Note: see below for information about what offsets are relative to.
The @
character followed by a nonnegative integer computes the offset at
which a parenthesized group in the current template ends up in the output
buffer. @1
refers to the group whose opening bracket is the leftmost, @2
to
the second leftmost one, and so on. @0
refers to the whole template (and
therefore evaluates to 0). Such references can occur before, within, and after
the groups they refer to.
bintag`x: cc (i2: 1 @2) (i2: 2 @1)`
// = <Buffer cc 01 00 05 00 02 00 01 00>
The offset will be encoded according to the current format specifier.
A substitution expression cannot be used in place of the integer after the
@
character.
Note: see below for information about what offsets are relative to.
The #
character followed by a nonnegative integer computes the length a
parenthesized group in the current template occupies in the output buffer. #0
refers to the whole template.
bintag`i2: (1 #1) #0`
// = <Buffer 01 00 04 00 06 00>
If the group referred to has a repeat count, the size of the content is taken before the repeat count is applied.
The length will be encoded according to the current format specifier.
When #
is instead followed by a substitution expression, the size of the data
is computed; however, the data itself is not placed into the output buffer.

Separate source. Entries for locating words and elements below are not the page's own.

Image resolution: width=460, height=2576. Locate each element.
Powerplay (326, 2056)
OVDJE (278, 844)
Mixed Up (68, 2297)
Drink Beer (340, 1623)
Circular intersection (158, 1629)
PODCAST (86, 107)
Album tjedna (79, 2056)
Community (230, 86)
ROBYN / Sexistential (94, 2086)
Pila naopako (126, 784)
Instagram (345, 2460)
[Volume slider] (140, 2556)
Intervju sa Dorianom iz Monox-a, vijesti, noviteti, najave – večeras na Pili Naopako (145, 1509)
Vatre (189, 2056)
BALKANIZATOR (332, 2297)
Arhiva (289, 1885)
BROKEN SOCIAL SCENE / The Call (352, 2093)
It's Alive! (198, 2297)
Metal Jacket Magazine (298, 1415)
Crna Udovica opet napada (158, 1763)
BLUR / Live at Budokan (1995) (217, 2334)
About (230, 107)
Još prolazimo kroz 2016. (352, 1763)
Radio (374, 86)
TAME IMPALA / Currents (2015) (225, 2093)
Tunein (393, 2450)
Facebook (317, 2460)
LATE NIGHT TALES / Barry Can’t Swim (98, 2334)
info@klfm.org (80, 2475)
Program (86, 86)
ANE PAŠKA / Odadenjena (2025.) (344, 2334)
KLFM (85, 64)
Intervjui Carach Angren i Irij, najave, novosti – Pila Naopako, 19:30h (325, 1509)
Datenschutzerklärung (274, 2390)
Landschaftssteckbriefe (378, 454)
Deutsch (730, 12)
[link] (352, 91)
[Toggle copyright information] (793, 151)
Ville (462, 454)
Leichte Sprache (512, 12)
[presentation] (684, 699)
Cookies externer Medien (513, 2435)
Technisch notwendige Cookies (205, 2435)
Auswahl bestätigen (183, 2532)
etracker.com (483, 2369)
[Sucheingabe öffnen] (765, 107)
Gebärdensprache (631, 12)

This is useful to compute the size of a buffer or a list of buffers:
let buf = bintag`x: aabb ccdd`;
bintag`i2: #${buf}`
// = <Buffer 04 00>
Finally, #
can be followed by a parenthesized group. In this case, the size
that group would take in the output buffer is computed; however, the group
itself does not produce output.
bintag`i2: #(az: ${'abc'})`
// = <Buffer 04 00>
Normally, offsets for purposes of alignment, padding, and offset expressions, are relative to the start of the output buffer. However, within a parenthesized group with a repeat count, even if the repeat count is 1, offsets are instead relative to the start of the (innermost such) group.
bintag`x: 00 2*(aa =4 bb p2 cc)`
// = <Buffer 00 aa 00 00 00 bb 00 cc aa 00 00 00 bb 00 cc>
The same applies within parenthesized groups preceded by #
.
bintag`i1: 1 #(x: ddee i4: p)`
// = <Buffer 01 04>
You can get a “compiled template” object by using bintag.compile
in a tagged template
expression:
let t = bintag.compile`x: aa bb`;
This also works for shortcuts:
let short = bintag.tag('i2:');
let t = short.compile`1 2`;
A “compiled template” has the following API:
-
create()
method: creates and returns a newBuffer
with the binary data described by the template. This can be called repeatedly to obtain new buffers without re-parsing the template. -
length
property (read-only): the length of the data described by the template. Can be used to do some sort of allocation or negotiation in advance. -
write(buf, [offset])
method: writes the data into an existing buffer at the specified offset (defaults to offset 0). The buffer must be large enough to contain the data. A non-zero offset specified here does not affect the offset calculations within the template (that is, the start of the template is still considered to have offset 0). The method returns the number of bytes written.
In addition, a compiled template has a numbered property for each parenthesized
group in the template. These are objects with offset
and length
read-only
properties that return the offset and length of each parenthesized group.
let t = bintag.compile`i4: 0 (x: aa bb)`
t[1].offset
// = 4
t[1].length
// = 2
Note that e.g. t[1].offset
has the same value as @1
in the template, and
t[1].length
has the same value as #1
in the template.
Compiled templates and arrays of compiled templates can be used within other templates, in a manner similar to buffers:
let t = bintag.compile`x: aa bb`;
bintag`2*${t}`
// = <Buffer aa bb aa bb>
Arrays, buffers and other objects referred to by substitution expressions, must not be modified between the compilation and any use of a template.